Anche il terzo motivo è manifestamente infondato. Come risulta dalla lettura della sentenza di primo grado (pag. 4 della motivazione), il Tribunale di Trani ha affermato la responsabilità di NOME COGNOME per il delitto di cui all’art. 589 bis, commi 1, 2 e 8 cod. pen. e per la contravvenzione di cui all’art. 186, comma 2, lett. c) cod. strada. e ha ritenuto questi reati uniti da vincolo della continuazione. La pena base è stata determinata «per il più grave delitto di cui all’art. 589 bis cod. pen.» in anni otto e mesi dieci di reclusione ed è stato operato un aumento di due mesi per l’illecito contravvenzionale portando così la pena finale ad anni nove di reclusione. La sentenza di appello ha ritenuto la contravvenzione assorbita nel delitto aggravato ed ha quindi rideterminato la pena senza tenere conto dell’illecito contravvenzionale. Nel farlo, ha preso atto che, con la propria condotta, COGNOME aveva determinato la morte di più persone e, non diversamente dal Tribunale, ha applicato l’art. 589 bis, comma 8, cod. pen. Essendo state applicate le attenuanti generiche con criterio di prevalenza sulla aggravante, il calcolo della pena è stato compiuto ex novo con riferimento alla cornice edittale prevista dall’art. 589 bis comma 1. La tesi sostenuta dal ricorrente, secondo la quale sarebbe stato determinato un aumento per continuazione non disposto dal giudice di primo grado, dunque, non trova riscontro in atti.

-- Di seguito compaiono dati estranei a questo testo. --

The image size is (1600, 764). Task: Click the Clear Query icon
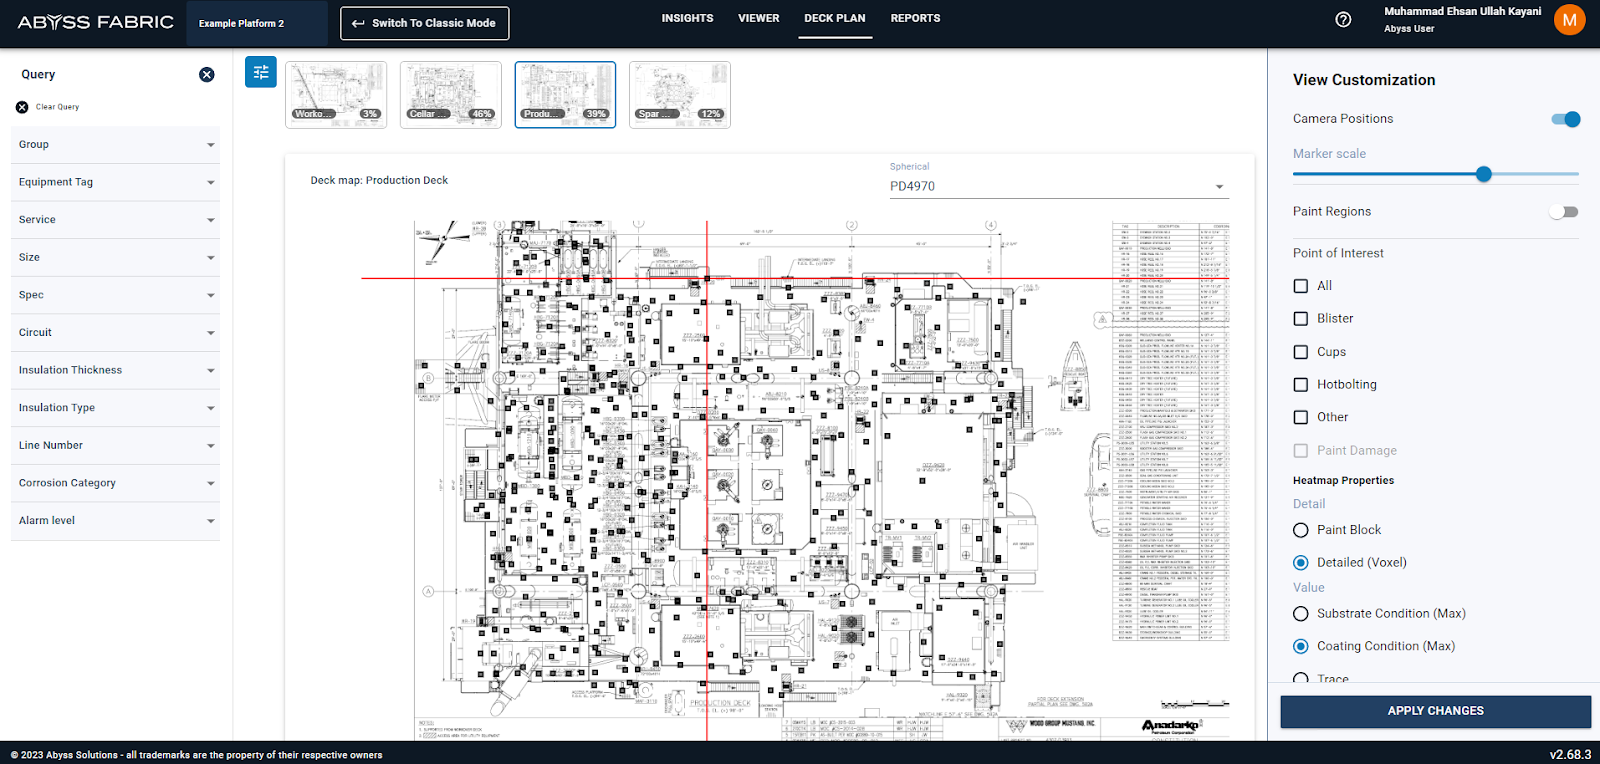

Alla inammissibilità del ricorso consegue la condanna del ricorrente al pagamento delle spese processuali. Tenuto conto della sentenza della Corte costituzionale n.186 del 13 giugno 2000 e rilevato che non sussistono elementi per ritenere che il ricorrente abbia proposto ricorso senza versare in colpa nella
determinazione della causa di inammissibilità, segue, a norma dell’art.616 cod. proc. pen. l’onere del versamento di una somma, in favore della Cassa delle Ammende, determinata, in considerazione delle ragioni di inammissibilità del ricorso stesso, nella misura di euro 3.000,00.
P.Q.M.
Dichiara inammissibile il ricorso e condanna il ricorrente al pagamento delle spese processuali e della somma di euro tremila in favore della Cassa delle ammende.